Borealis Paddling Expedition
The Borealis Paddling Expedition is a canoe trip consisting of 5 women who will paddle through the Boreal Forest, Tundra and Arctic wilderness.
To Dubawnt Lake
07/03/2005, Dubawnt River, Nunavut

As I write, I am sitting looking at beautiful whitewater on the Dubawnt River. We have just finished dinner; Emily caught a huge lake trout -- yum. We had a fabulous day of paddling on the river between Nicholson and Dubawnt Lakes. We have only a couple of kilometers of river left before the lake and it is hard to believe that we have reached this milestone already.

The last week has had the steady rhythm of frozen lake followed by big, beautiful stretches of river with fun, challenging whitewater, followed again by frozen lake. We seem to have outrun the spring again in our sprint north, allowing us to re-live our Wollaston Lake glory days of a little paddling mixed with a little bobsledding. Paddling frozen lakes (I know it sounds funny) really has a feeling all its own. While on all canoe trips you have to deal with obstacles as they present themselves, we have found that not knowing what is around the next point, ice or water, really forces us to let go and take each small obstacle one at a time. We don't think about what may be three points away or what we dealt with ten minutes before. We are lucky, too, to be on a long enough expedition that we can be satisfied knowing we are working as hard as we can and getting as far as we can each day. It gives one that perfect feeling of living totally in the present, and I can honestly say that the challenge the ice brings is kind of exciting. The stillness of the icy lakes also stands in beautiful contrast to the powerful movement of the Dubawnt River between the lakes. The river has gained momentum as it nears Dubawnt Lake and seems to have become even more beautiful. This morning we ran a set of whitewater that snaked through an "S" shaped canyon with rocky embankments topped with bright, green tundra rising high on either side.

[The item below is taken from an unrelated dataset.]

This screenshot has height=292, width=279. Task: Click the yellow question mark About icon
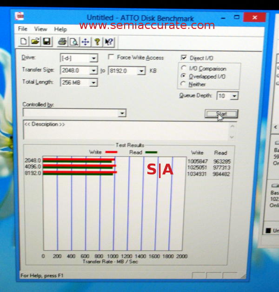[x=97, y=42]
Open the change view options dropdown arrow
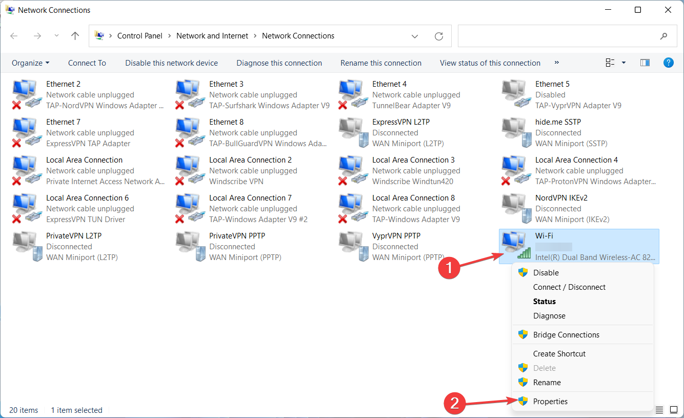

The water is really fast-moving and cold; we are so grateful to NRS for the neoprene gloves and socks that keep us warm and for the Z-drag kit and throw-bags that give us peace of mind (though we don't intend to need them). We are also very grateful to Ostrom Outdoors for the use of some of their pack liners. They keep our stuff so dry even in the big waves and the heavy rains; when it is really cold, we are so appreciative of dry clothing and food.

Even with all the beauty and the challenging river, the highlight of this week definitely was the musk oxen herd we encountered. We spotted one animal from the river and pulled over to check it out, and it seemed like they just kept appearing until there was a herd of 20, including a baby, grazing in front of us. These huge but at the same time nimble animals resemble a cross between a buffalo and a prehistoric sheep, but they are gigantic, with longer hair. They seemed aware but unconcerned with our presence and we stood and watched for a long time.

Tomorrow is the 4th of July and it makes our thoughts turn to summers at home. Happy 4th of July everyone, and happy birthday to the Rickster from your friends on the Canadian tundra.

View Photos (received from the first resupply)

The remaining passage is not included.